Given text >>
= = = =

I didn't really want to relocate it so I just placed it on top of my coil bucket. This worked fine but one day wheeling my tire grabbed it, pulled the lines off of it, and crunched the ball.

It didn't affect its performance, so I just placed all the lines/hoses out of the way.

Now that winter is here, I find that if I hit a big drift (enough to get the lines/hoses covered in snow), I lose fire on one cylinder. I tucked my head under there, and touched one of the lines, and it shocked me haha. After the snow melts off from the engine heat, the cylinder fires again.

Sooo I guess my question is, what are the lines that attach to this ball and what do they do? If I could, I'd like to just deleted the ball if possible, since it doesn't seem to hinder performace (other than losing a cylinder in wet conditions). No emissions to worry about either.
 
I may be wrong but that ball is your vacum reserve and it helps with all he vacum demands such as pulling the doors on your heat ac and defroster doors and things may not work right if you remove it
 
I agree it looks like the vacuum reservoir. If it leaks and you don't care you could run without it but somethings might not work or work well. If it isn't leaking mount it better then look at your wires for cracks thats why you were shocked.
 
Last edited:
That's all it does, it moves the vents from defrost, the factory default when vacuum isn't present. If you don't need the vents in any other position, you don't need it. Oh, and it also runs the "max A/C" thingy as well, which is just a recirculate door if I'm not mistaken.
 
Awesome, that would explain my crazy vents too haha. I thought they were unrelated. My floor vent and everything works fine unless I'm on the throttle pretty hard, then it defaults to defrost.

= = = =

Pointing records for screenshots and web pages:
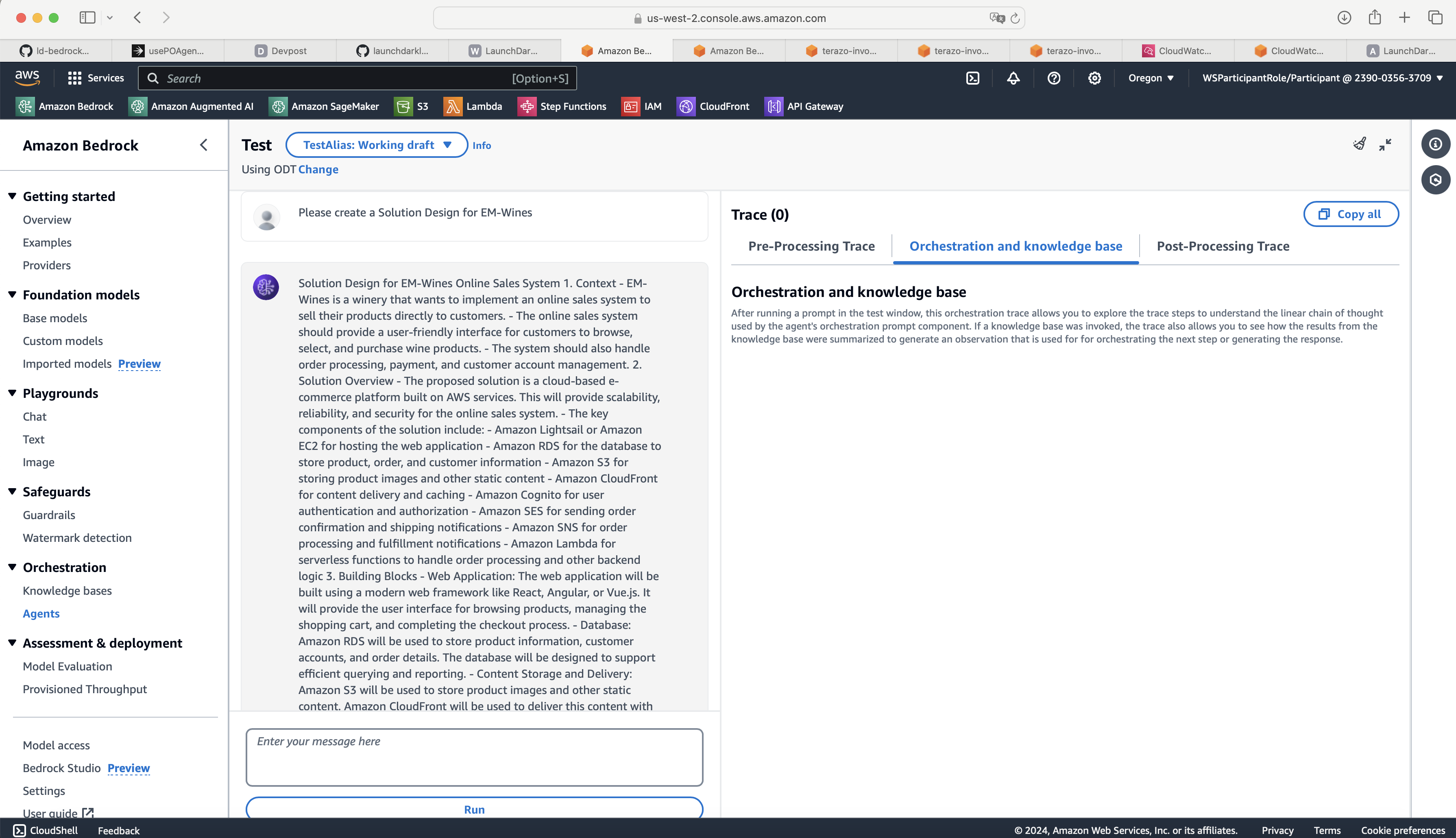
Task: Click the Copy all button
Action: pos(1350,214)
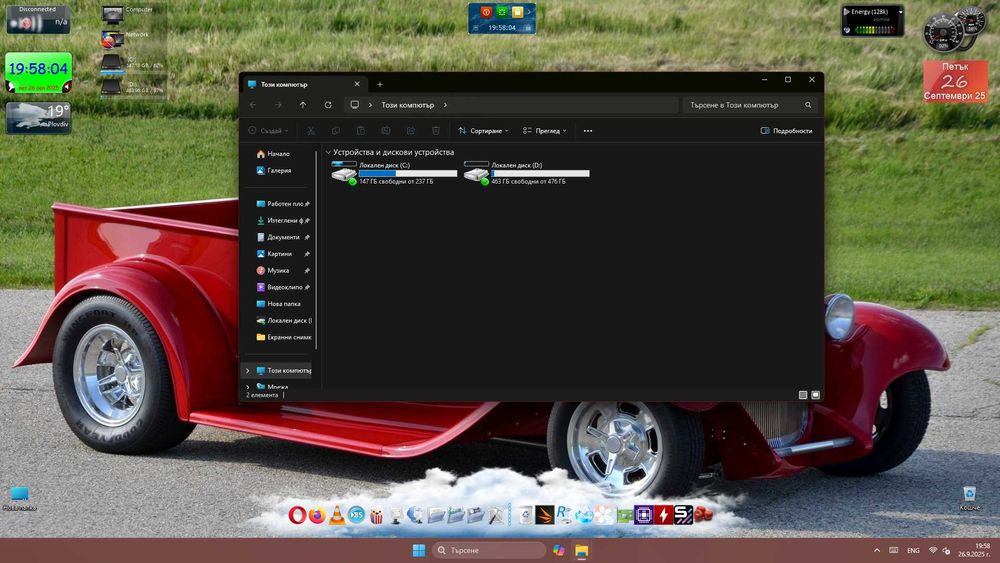The image size is (1000, 563).
Task: Launch VLC media player from dock
Action: pos(337,516)

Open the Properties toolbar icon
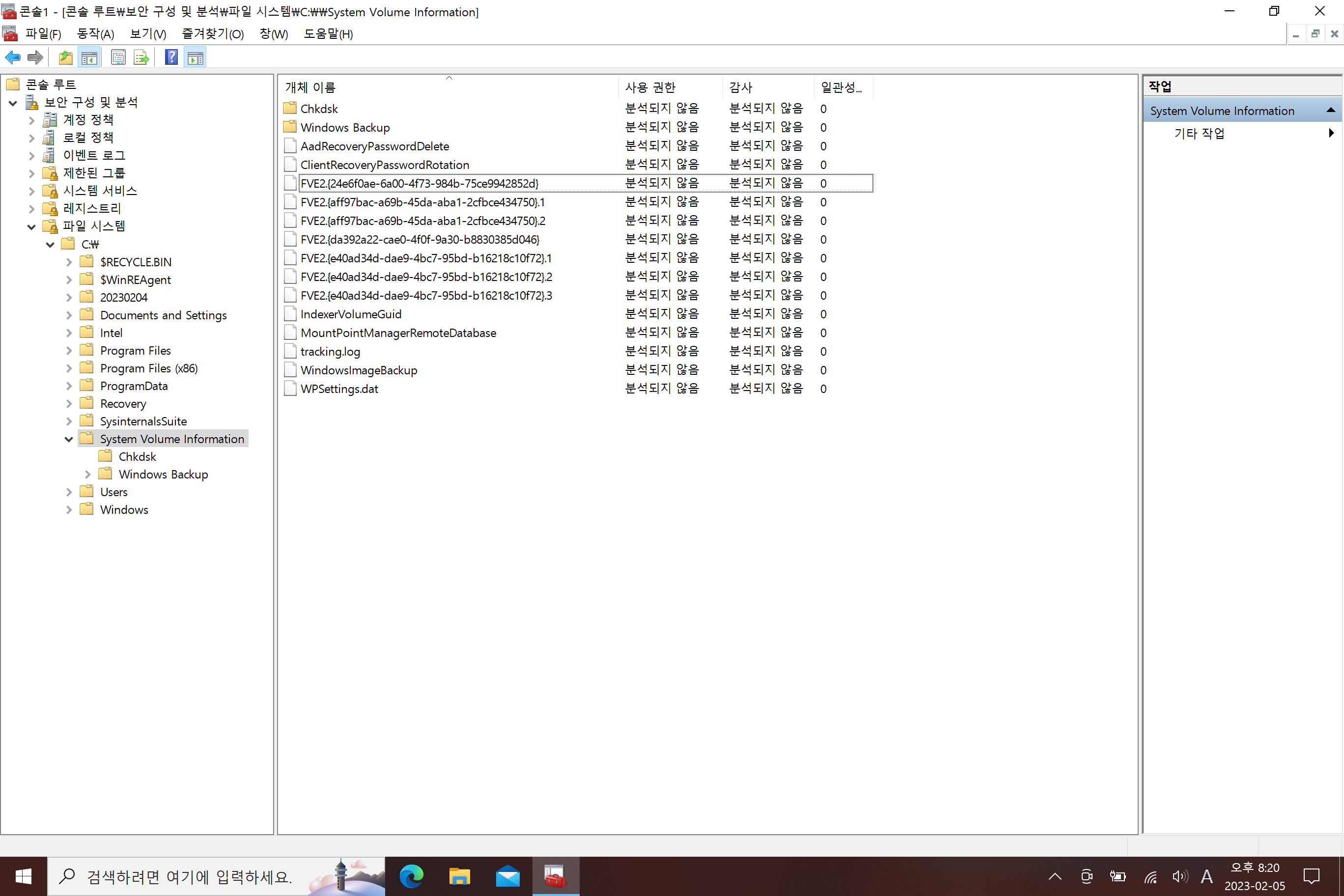tap(118, 56)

= = = =

Exercises >>
1. In the vacuum reservoir thread, duplicate the passage from "Now that winter" up to and including "cylinder fires again.".
2. Pick up the vacuum reservoir thread after its final sentence and keep writing it.

Task-by-task results >>
1.
Now that winter is here, I find that if I hit a big drift (enough to get the lines/hoses covered in snow), I lose fire on one cylinder. I tucked my head under there, and touched one of the lines, and it shocked me haha. After the snow melts off from the engine heat, the cylinder fires again.

2.
Anyways, what is the electrical portion? Why does it cause me to lose spark? That's my main concern. The ball is entirely gone - I'm just dealing with everything that was attached to it.
 
Throw one back in it and I'd bet it solve the problem. Vaccum related gremlins are horrible. It may be your finding the wet snow conducting electricity from a plug, shorting a cylinder out.
 
Bad spark wire.

They don't live forever.

If you got shocked that means the electricity is getting out

Electrical energy follows the path of least resistance and salt
water is a good conductor

Replace your spark wires.

AD
 
Bad spark wire.

They don't live forever.

If you got shocked that means the electricity is getting out

Electrical energy follows the path of least resistance and salt
water is a good conductor

Replace your spark wires.

AD

+1

Keeping the vacuum ball would be a good idea. As said, its a vacuum resiover when you start pushing the skinny pedal harder.

Most every Ranger has 1x vacuum ball. But I got 2x of them. Installed it to keep up with the vacuum demands from the EATC and cruise control. But I think a vacuum check valve is also needed since it doesn't keep full throttle on cruise control.
 
the vent switching from floor to defrost I dont think is all related to ball my 05 ford 250 had the same problem it would be on vents then switch to defrost with hard accelration it turn out it had a diffrent control mounted on fender that had vacum lines and power going to it replaced it and solve problem not sure if rangers have this same type of control or not
 
Spark plug wire? The thing that is shocking me is something that was connected to the vacuum ball.

Replace the spark plug wire because the saltwater/snow is getting in your old wire and causing misfire. That sugegstion wasnt having anything to do with your vacuum ball. I would replace the vacuum ball too.

Thats said my dads 85 chebby van had one that hung from the hood when you lifted it. I always thought it held washer fluid. Ive learned alot since I was 6 but never thought to question that little brainfart. LOL
 
Replace the spark plug wire because the saltwater/snow is getting in your old wire and causing misfire.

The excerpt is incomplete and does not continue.